(Records)
=======

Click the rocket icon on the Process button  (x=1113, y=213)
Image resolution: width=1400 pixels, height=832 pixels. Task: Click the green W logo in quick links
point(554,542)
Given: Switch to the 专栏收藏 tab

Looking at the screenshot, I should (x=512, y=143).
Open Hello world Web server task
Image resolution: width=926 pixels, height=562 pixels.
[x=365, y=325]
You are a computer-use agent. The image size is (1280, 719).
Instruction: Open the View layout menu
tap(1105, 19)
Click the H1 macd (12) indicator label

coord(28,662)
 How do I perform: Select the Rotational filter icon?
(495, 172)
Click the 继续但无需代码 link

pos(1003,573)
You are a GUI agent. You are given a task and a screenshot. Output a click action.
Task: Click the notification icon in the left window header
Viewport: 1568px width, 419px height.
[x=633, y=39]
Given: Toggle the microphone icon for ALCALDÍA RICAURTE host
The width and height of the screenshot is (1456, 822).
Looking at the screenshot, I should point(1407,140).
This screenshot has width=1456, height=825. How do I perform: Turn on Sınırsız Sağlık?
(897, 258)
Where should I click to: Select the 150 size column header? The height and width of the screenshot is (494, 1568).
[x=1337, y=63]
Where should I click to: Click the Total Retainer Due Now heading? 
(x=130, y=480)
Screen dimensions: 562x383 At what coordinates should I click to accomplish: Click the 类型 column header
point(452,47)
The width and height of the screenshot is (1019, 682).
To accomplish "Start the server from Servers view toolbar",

=======

§ Written problem: Please arrange the lines from the line with "This screenshot has" to the line with "(x=130, y=480)" as a two-column CSV headed text and answer. Give each text and the answer that follows it one row, with each value in its own quoted field and any line breaks replaced by spaces.

§ Solution for this problem:
text,answer
"This screenshot has width=1456, height=825. How do I perform: Turn on Sınırsız Sağlık?","(897, 258)"
"Where should I click to: Select the 150 size column header? The height and width of the screenshot is (494, 1568).","[x=1337, y=63]"
"Where should I click to: Click the Total Retainer Due Now heading?","(x=130, y=480)"